What you will do: Render the rows that open with the line containing "This screenshot has height=952, width=1266." and close with the line containing "Select the Logger box" as a Markdown table with the columns Index and Entry, one numbered line per row, blank lines omitted.

Record extracts:
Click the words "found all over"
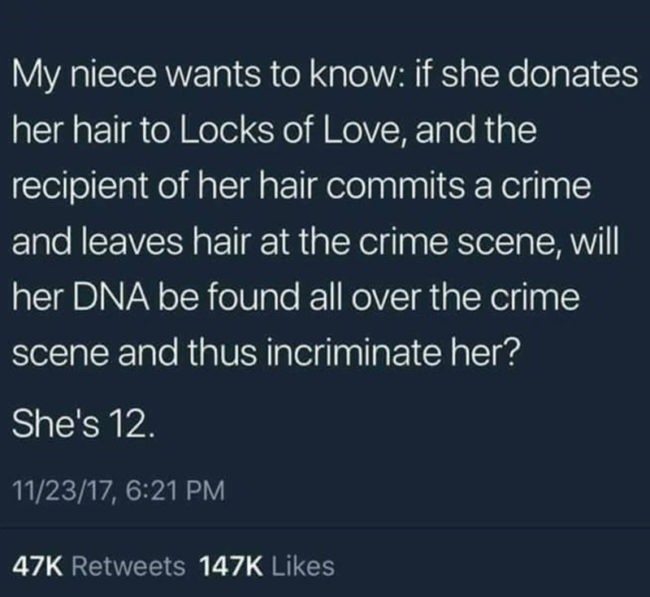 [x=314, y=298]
---
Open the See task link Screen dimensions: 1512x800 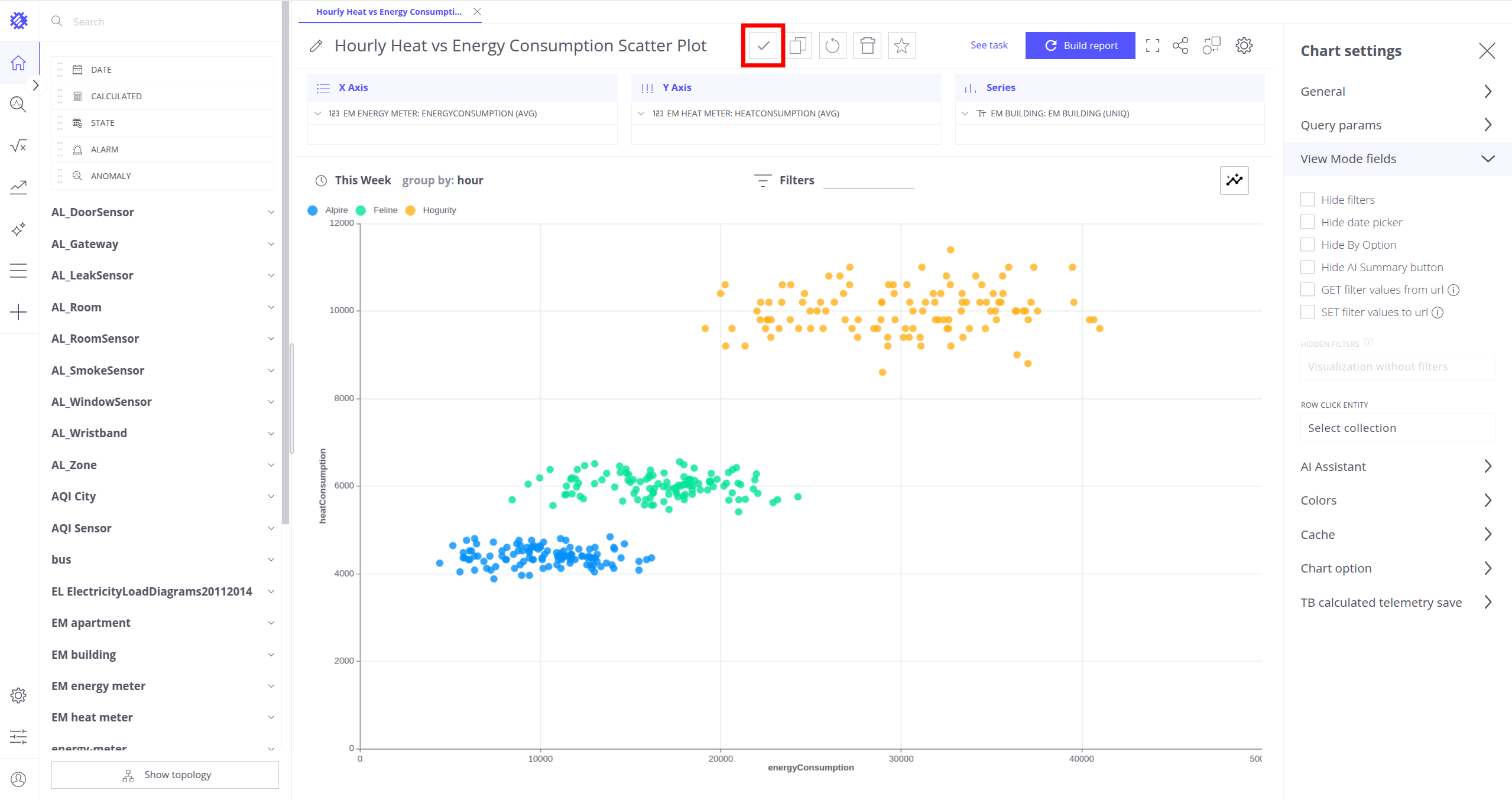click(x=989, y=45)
--
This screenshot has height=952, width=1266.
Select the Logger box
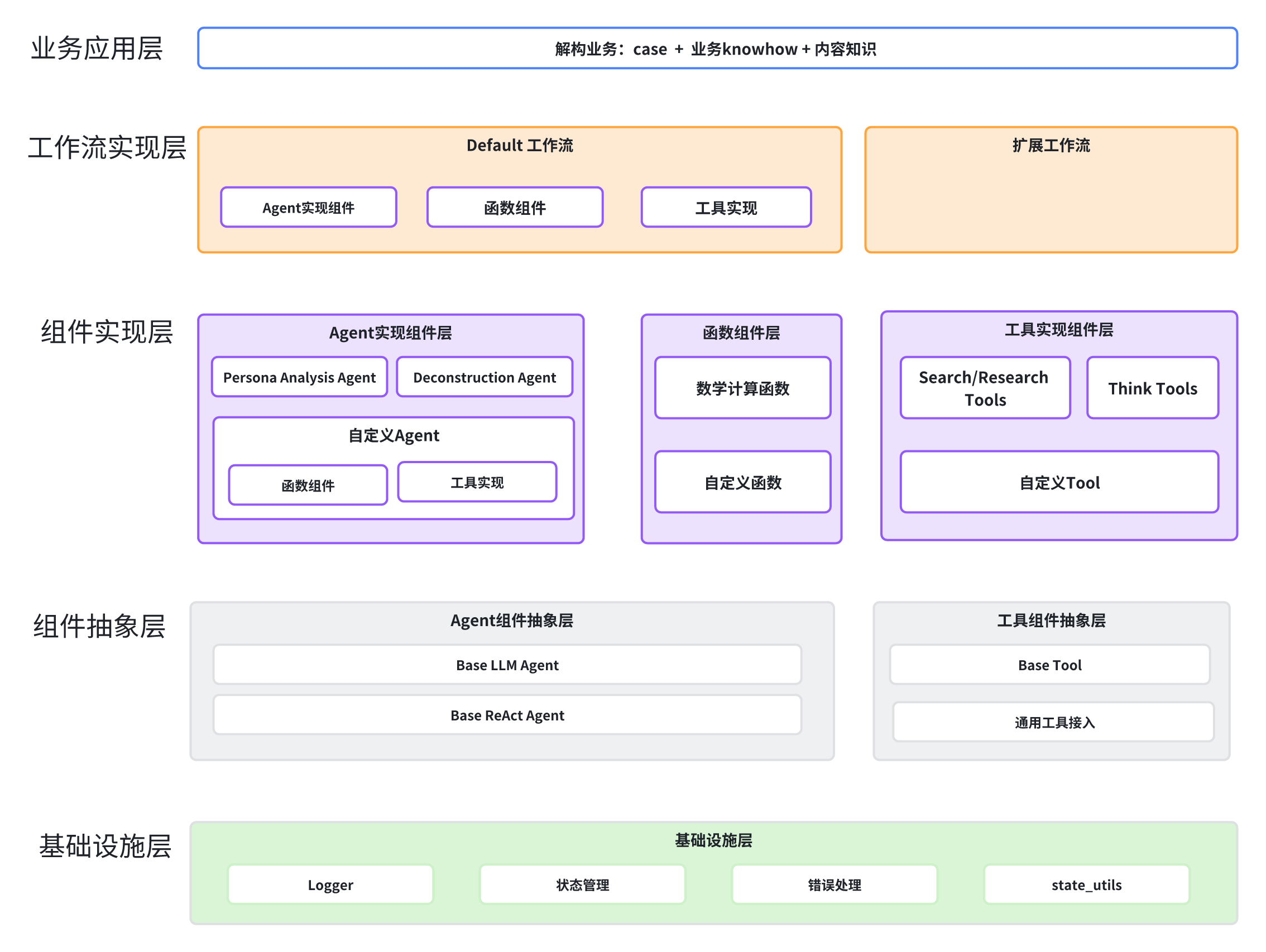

Task response:
| Index | Entry |
|---|---|
| 1 | This screenshot has height=952, width=1266. |
| 2 | Select the Logger box |